To get everything done single-handedly, O’Neill keeps himself on a tight schedule, with a task list broken into half-hour segments. On Thursday mornings, he’s at work by 5 a.m.; on Fridays, 3:30 a.m. He bakes from midnight Friday up until it’s time to pack up his 2005 Chevy Tahoe on Saturday morning. The last bread out of the oven is focaccia, still warm when it’s bagged and binned for transport to Perrinville. The whole family pitches in to help sell: dad Kevin, a Seattle police officer and girls basketball coach; mom Rose, a preschool teacher; older sisters Caitlin and Michaela; and younger brother Aidan.
As a cottage business, O’Neill can’t wholesale to stores or restaurants, but that might change.
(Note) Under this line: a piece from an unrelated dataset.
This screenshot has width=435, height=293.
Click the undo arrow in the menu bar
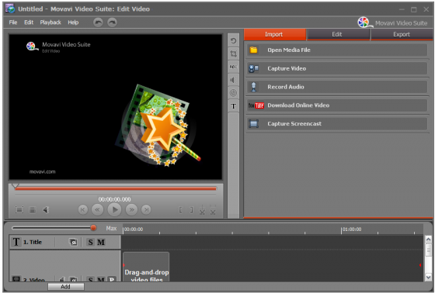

He’s close to signing a lease on a space in Perrinville Village, the retail strip across from the popup, where he plans to build a commercial kitchen. “It’s a strange climate we’re in to be diving into a food business, but I still have confidence this will work out,” he says.
In March and April, the line at the popup only grew longer as customers spaced themselves 6 feet apart, the distance marked by orange cones. The family now works with gloves on. They strap Purell bottles to the tent poles and provide wipes at checkout. The loaves for sale, once piled lavishly on the tables, are all safely bagged and out of public reach. Only one of each loaf is displayed, cut in half to reveal the lacey crumb. People still flock — some with coffee cups, others with babies or dogs — but many now wear masks.
O’Neill recognizes most of them, and he’s grateful for their support. “People want to have good bread in the neighborhood,” he says. “People appreciate the community that develops around bread baking.” Perhaps now, more than ever.
Rose Demun’s Mushroom Toast
When it comes to breakfast toast, O’Neill often has a slice of his brioche pan loaf topped with Ayako & Family jam, or peanut butter. His high school friend, Rose Demun, who now lives in New York City, gave him this recipe for mushroom toast. “I like it because it’s a reminder, especially in times like these, that simple, nourishing food is always the best.” He suggests using his country sourdough or his hearty spelt-and-flaxseed mountain loaf as a base, and “whatever mushrooms get you excited.”
Ingredients
1 tablespoon butter
1 clove of garlic, minced
8 ounces sliced mushrooms
1 teaspoon dried oregano or thyme (plus a pinch more to finish)
Salt to taste
1 thick slice of toasted bread
Crème fraîche (or cream cheese)
Freshly cracked black pepper
1. Melt the butter over medium heat. Add the mushrooms and garlic. Sauté for 3 to 4 minutes. As the mushrooms soften, sprinkle with herbs and salt. Cook until mushrooms are completely soft.
2. Spread toast with crème fraîche or cream cheese. With a slotted spoon, spread the mushrooms over the toast; top with cracked pepper and more herbs.